Long Muhan miró a Qian Duoduo con los ojos enrojecidos.
—¡Claramente es Lin Hao quien me calumnia! ¿Cómo puede decirse que se estaba conteniendo conmigo?

Qian Duoduo alzó la cabeza, se puso en jarras, enderezó la espalda y dijo con absoluta seguridad:
—Ah Hao se atreve a hacer un juramento del demonio del corazón, ¿y tú te atreves?

Long Muhan se quedó sin palabras de inmediato. No se atrevía. Aun así, se defendió débilmente:
—¡Pero lo que dije también es verdad! ¡Lin Hao está tergiversando todo a propósito!

Qian Duoduo soltó una carcajada burlona:
—¿Un tipo que ni siquiera se atreve a hacer un juramento del demonio del corazón pretende que le creamos? ¿Por qué, por tu descaro?

—¡Eso! ¡Si tienes agallas, haz tú también un juramento del demonio del corazón! —dijo Lie Jiaoyang, de brazos cruzados entre la multitud, avivando el fuego sin miedo al caos.

—Siempre dices que el hermano Hao te calumnia, entonces ¡haz un juramento del demonio del corazón! Si lo haces, todos te creeremos —siguió Lie Jiaojiao, uniéndose al alboroto.

Long Muhan: —……

¡Maldita sea! ¿Este asunto del juramento del demonio del corazón no va a terminar nunca?

—¡Eso, haz uno!
—¡Haz uno! ¡Haz uno! ¡Haz uno…!

La multitud también se dejó contagiar y empezó a corear. Ninguno de los presentes superaba los treinta años; estaban en la edad más intensa de odio al mal. Frente a alguien de tan baja calaña, naturalmente no iban a darle ninguna consideración.

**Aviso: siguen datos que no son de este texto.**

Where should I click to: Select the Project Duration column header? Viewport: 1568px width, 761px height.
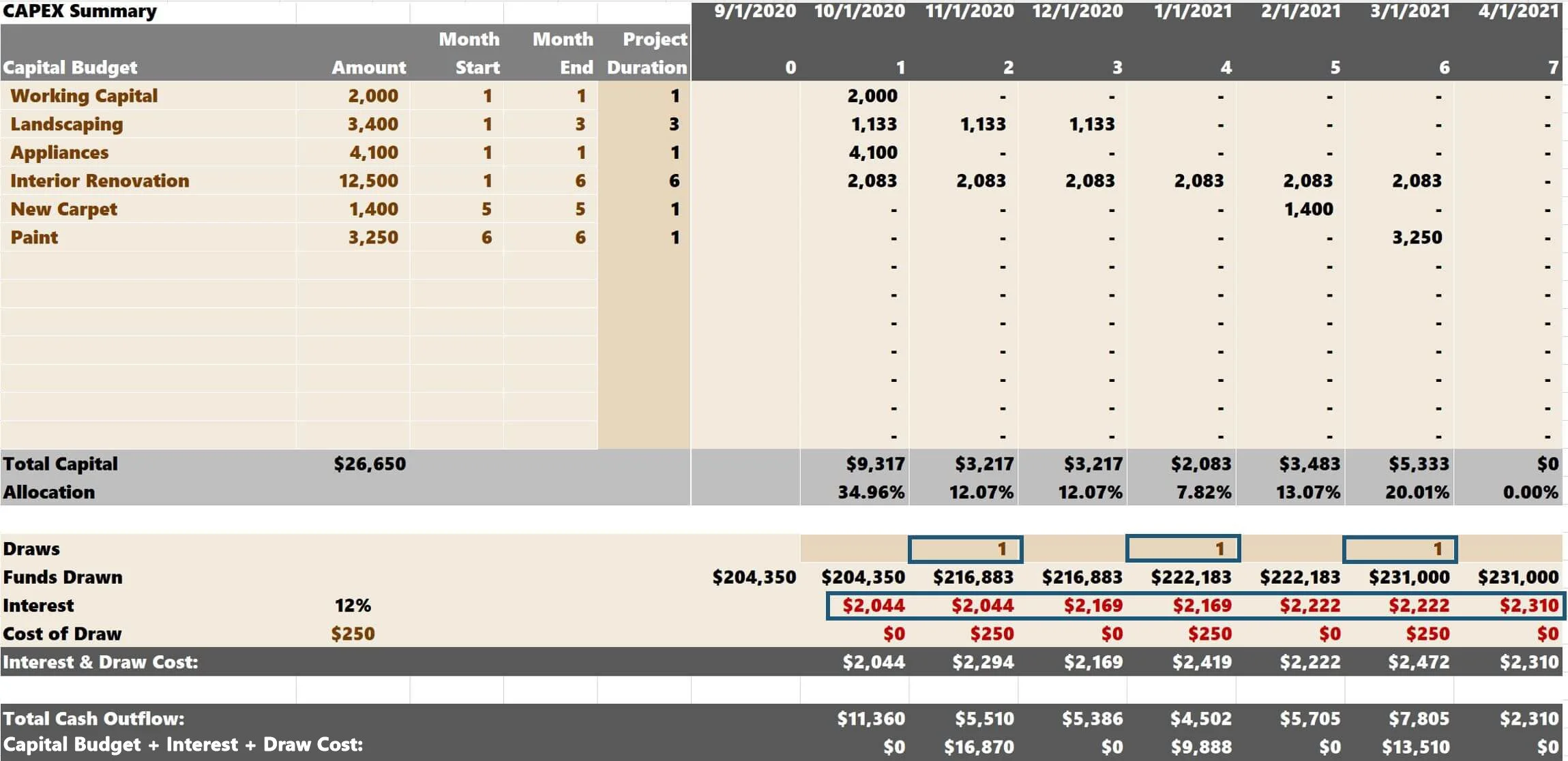click(646, 53)
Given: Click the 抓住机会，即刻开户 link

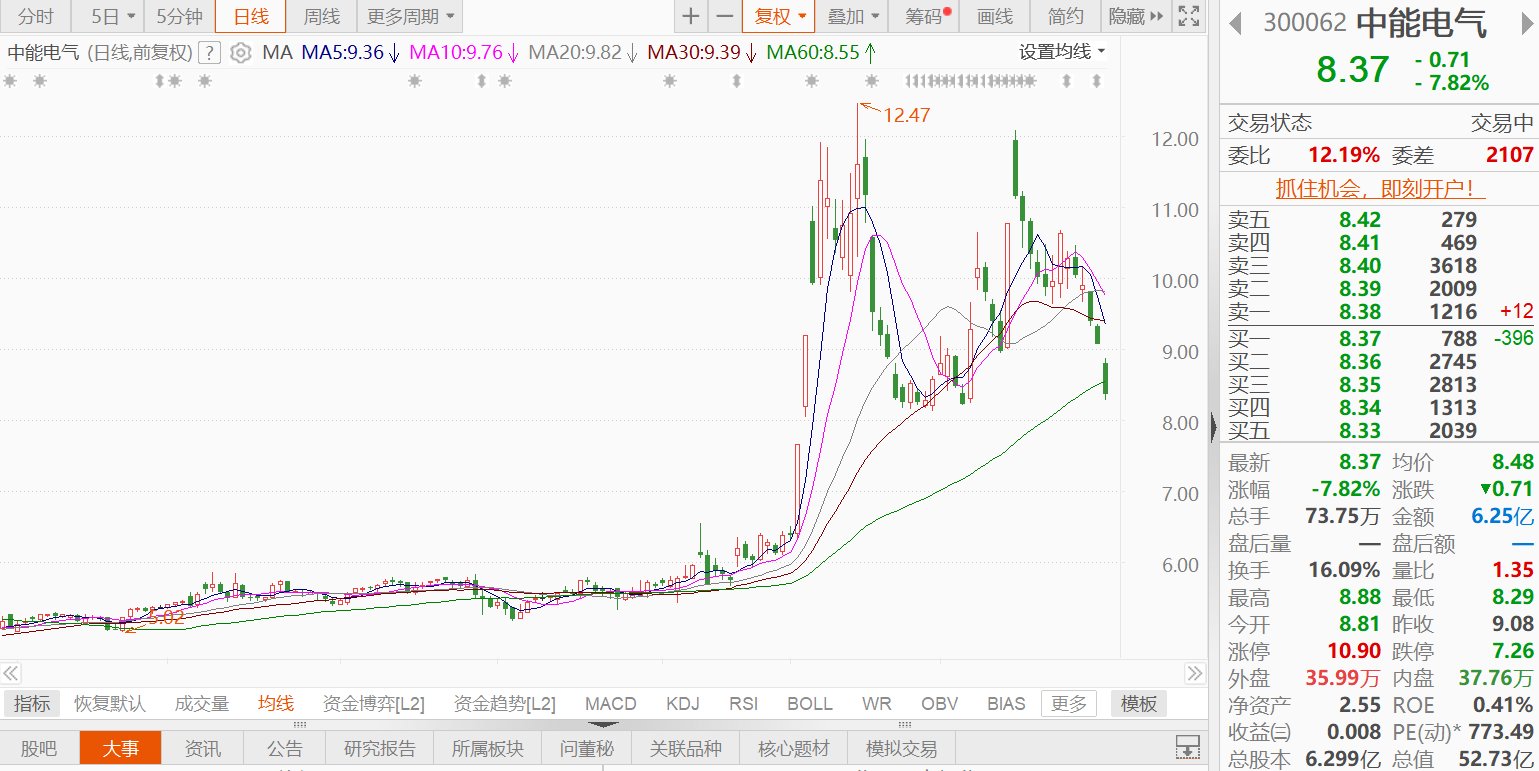Looking at the screenshot, I should [1379, 188].
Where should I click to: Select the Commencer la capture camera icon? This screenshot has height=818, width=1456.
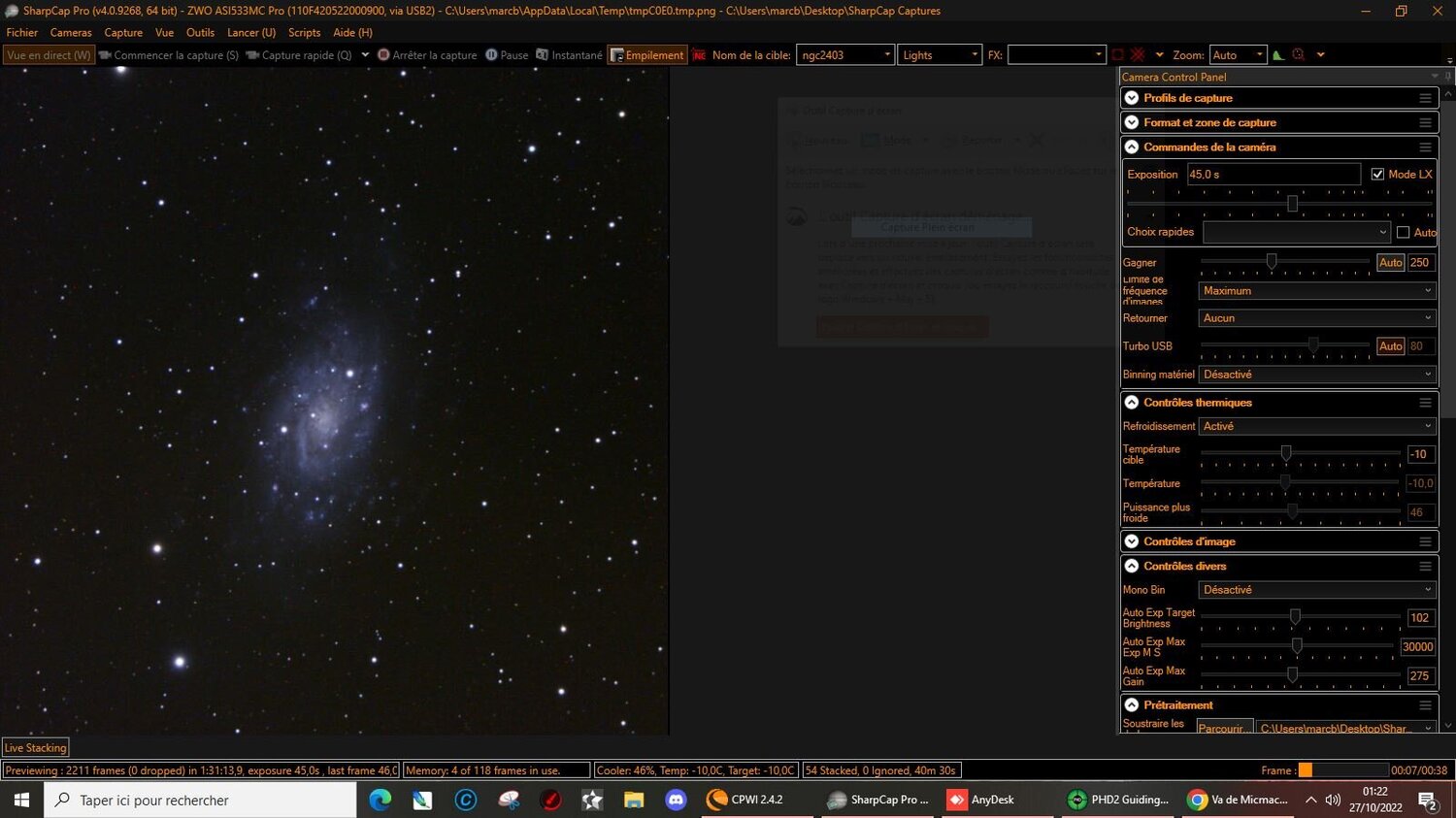coord(107,54)
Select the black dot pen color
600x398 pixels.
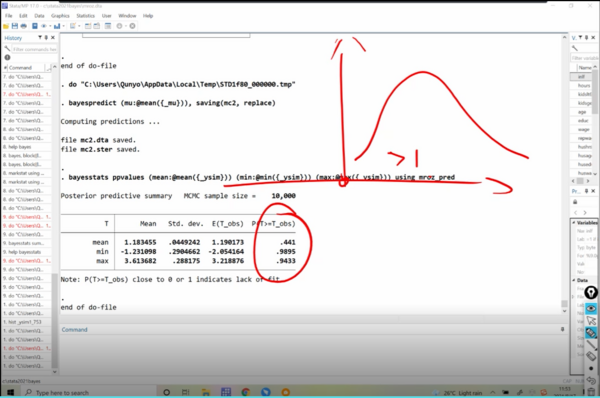click(591, 369)
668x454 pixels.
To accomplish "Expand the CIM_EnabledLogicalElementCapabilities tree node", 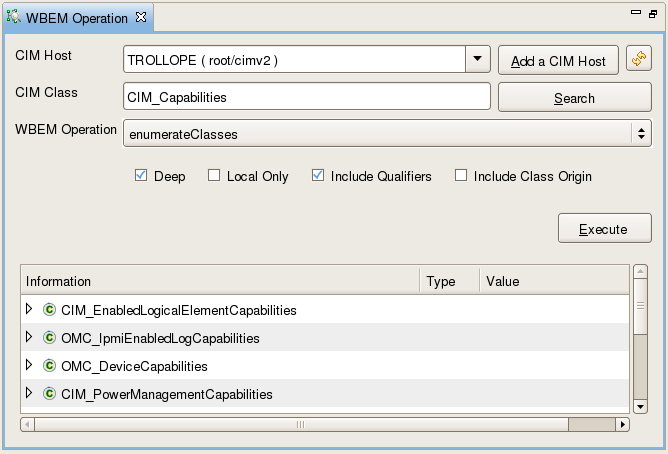I will click(x=29, y=309).
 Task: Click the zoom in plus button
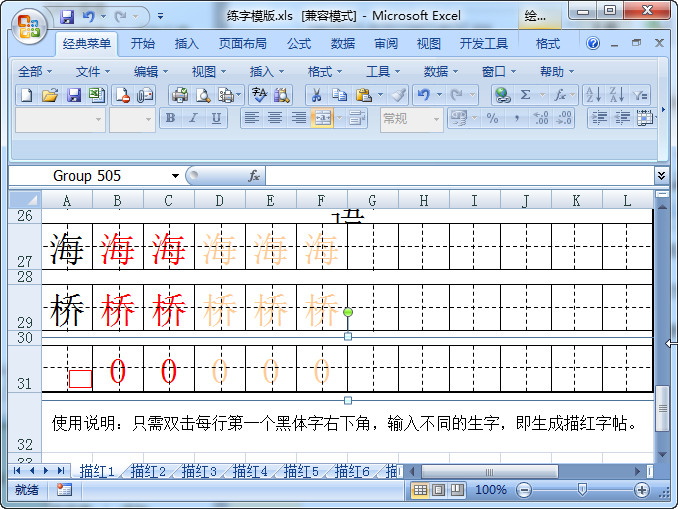(x=642, y=490)
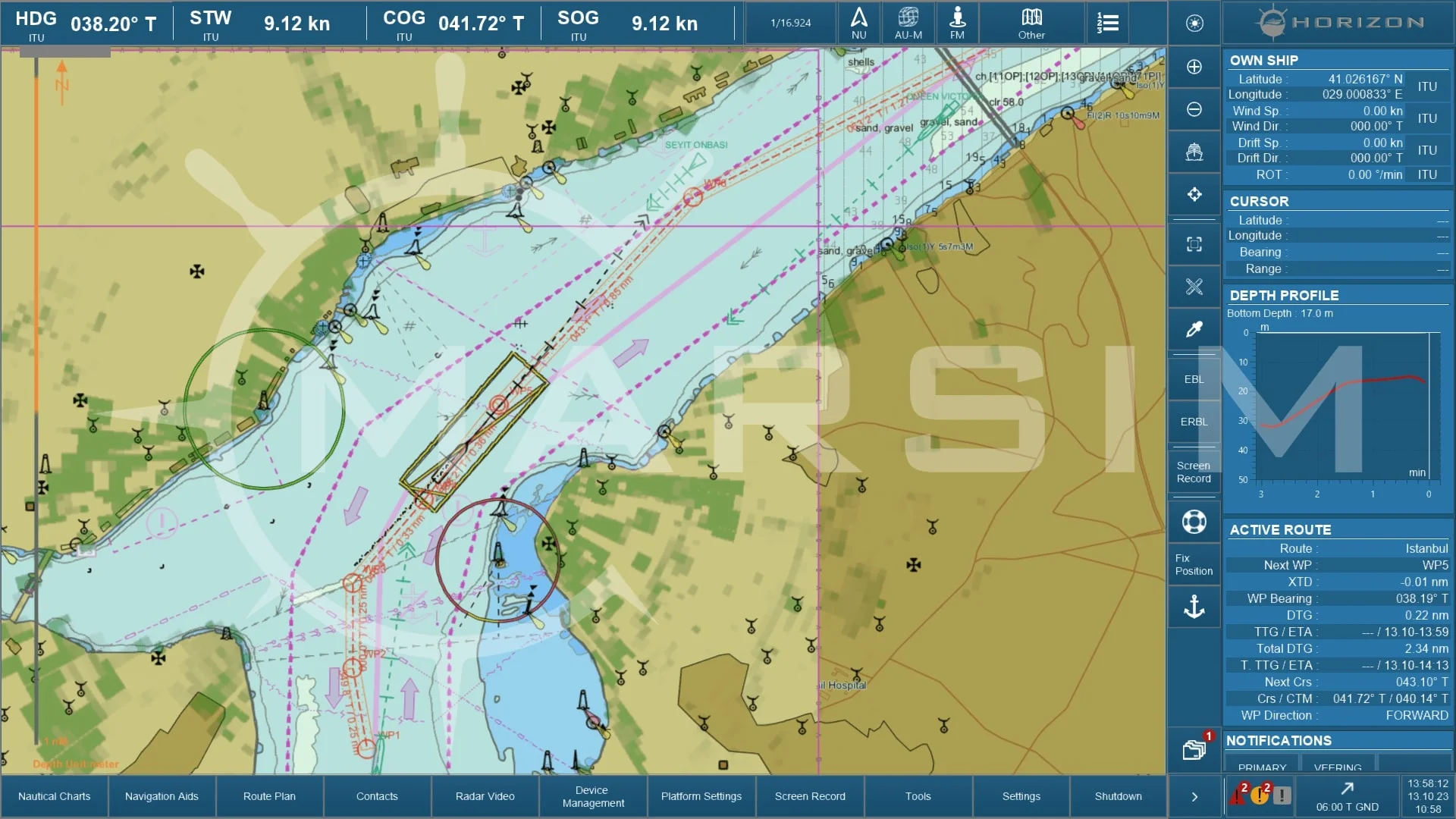Viewport: 1456px width, 819px height.
Task: Open the Other chart options dropdown
Action: [x=1031, y=24]
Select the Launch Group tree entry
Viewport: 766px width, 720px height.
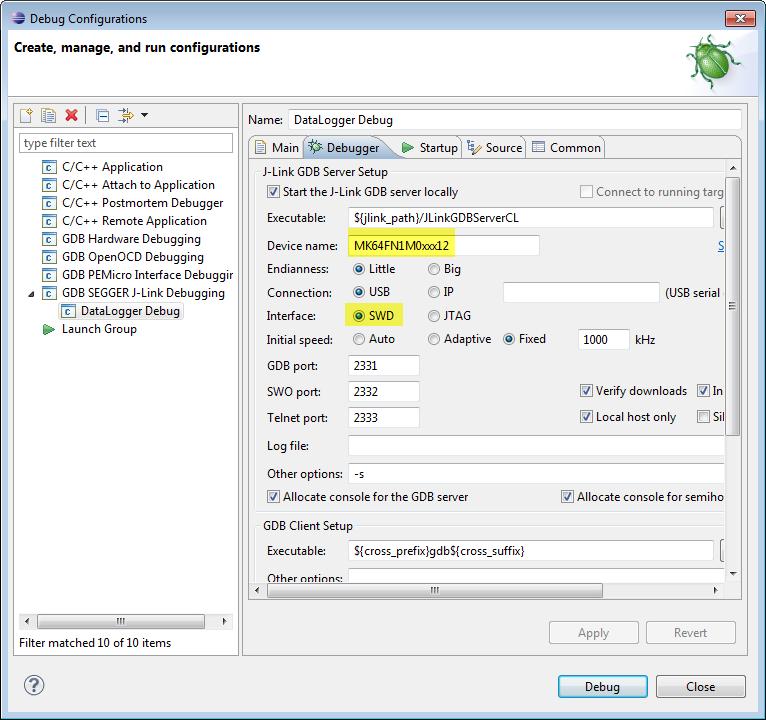click(x=99, y=329)
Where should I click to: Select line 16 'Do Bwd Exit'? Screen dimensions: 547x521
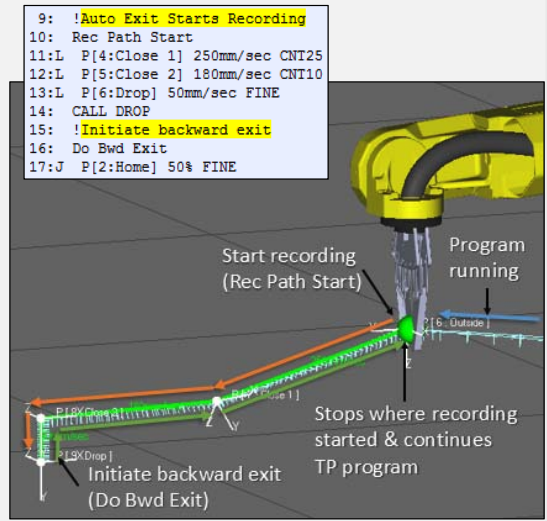click(98, 149)
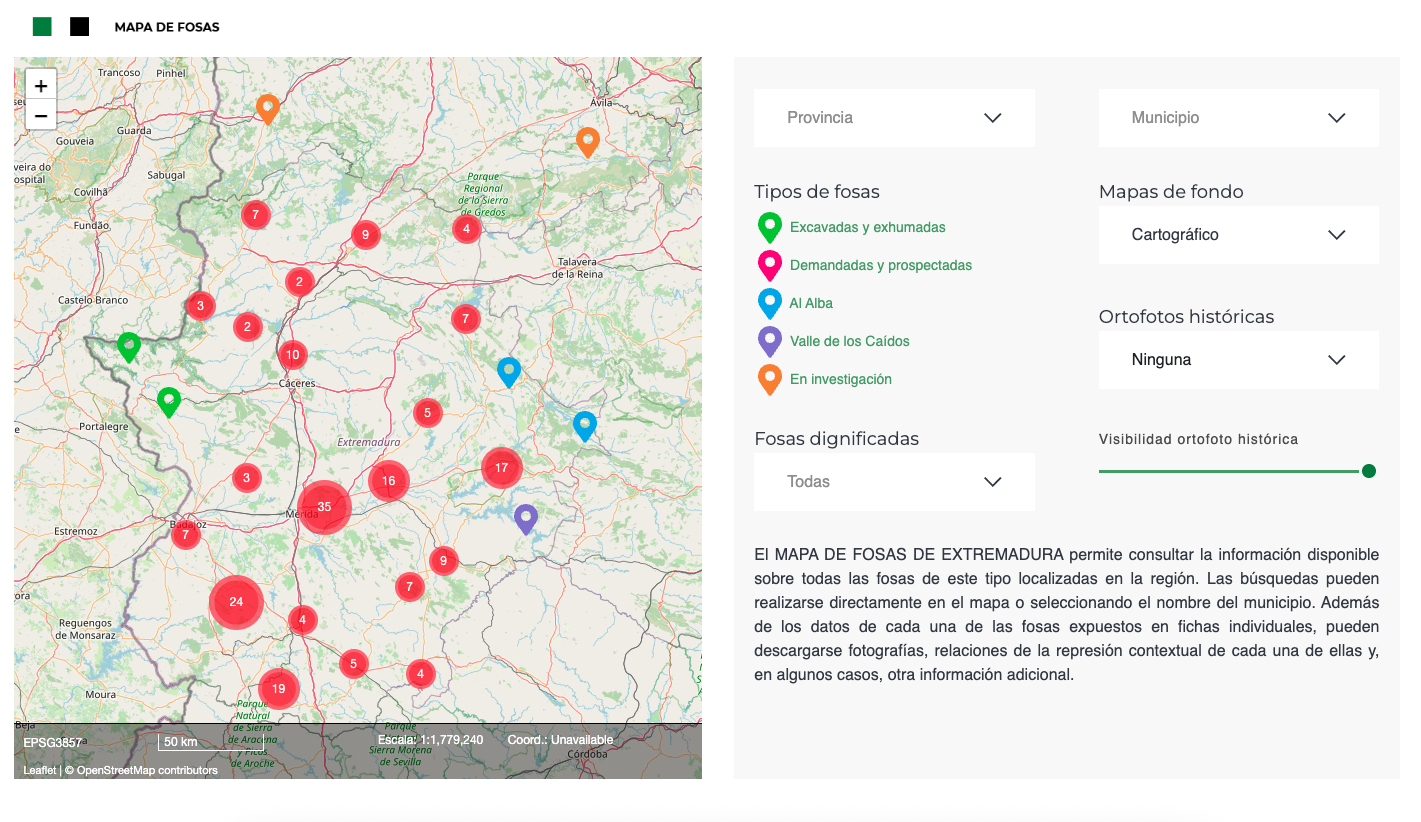Click the blue Al Alba marker on the map
Image resolution: width=1421 pixels, height=822 pixels.
[509, 370]
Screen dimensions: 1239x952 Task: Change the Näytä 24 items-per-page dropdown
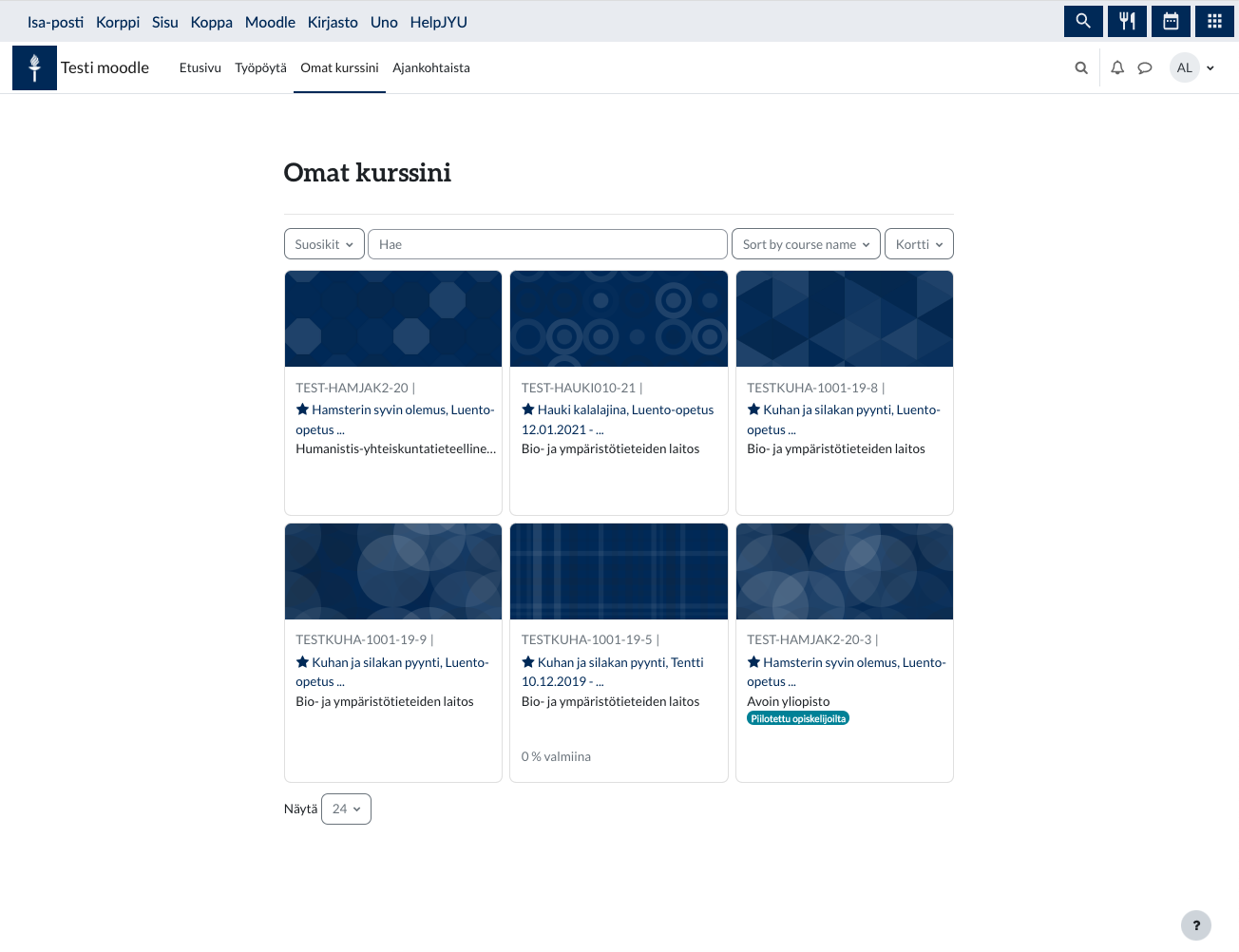(346, 809)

Long Muhan sentía como si lo estuvieran asando sobre una hoguera. Grandes gotas de sudor brotaban de su frente y su nariz, y su expresión se volvía cada vez más angustiada.

Después de todo, Long Muhan solo tenía diecinueve años. Aún era un muchacho y no sabía cómo enfrentar una situación así.

—¿Qué está pasando?

En ese momento, una voz fría como la escarcha y la nieve resonó lentamente desde atrás.

La multitud se dio la vuelta y vio a una figura que avanzaba con paso pausado, tan pura y distante como una flor de loto de las montañas nevadas. Vestía de blanco inmaculado, sin una mota de polvo.

Todos retrocedieron instintivamente para apartarse, sin atreverse a tocarlo.

Estar de pie junto a alguien tan parecido a la luna brillante en lo alto del cielo parecía una profanación; esa era la sensación que todos tenían al acercarse.

La plaza, que aún era bastante ruidosa, quedó en silencio al instante.

Solo Lin Hao, al ver a la persona que llegaba, iluminó la mirada. Sus ojos almendrados se curvaron como lunas crecientes, y su rostro, ya de por sí apuesto como el de un joven noble de los campos, mostró una sonrisa tan brillante como el sol naciente.

Lin Hao dio un gran paso al frente, como un ave que, tras mucho tiempo fuera, vuelve feliz a su nido.

—Cuánto tiempo sin verte, hermano mayor.

Las palabras “hermano mayor” hicieron que la fría aura que rodeaba a Lin Jinxi se disipara al instante.

—Cuánto tiempo sin verte, pequeño hermano menor.

Lin Jinxi miró a ese pequeño hermano menor al que no veía desde hacía tanto tiempo. La razón por la que había llegado tan rápido hasta allí era precisamente porque llevaba demasiado tiempo sin ver a la persona que tanto extrañaba.

Desde la última despedida, Lin Jinxi había tardado un año entero en comprender sus propios sentimientos.

Era una emoción que nunca antes había experimentado, un sentimiento llamado amor.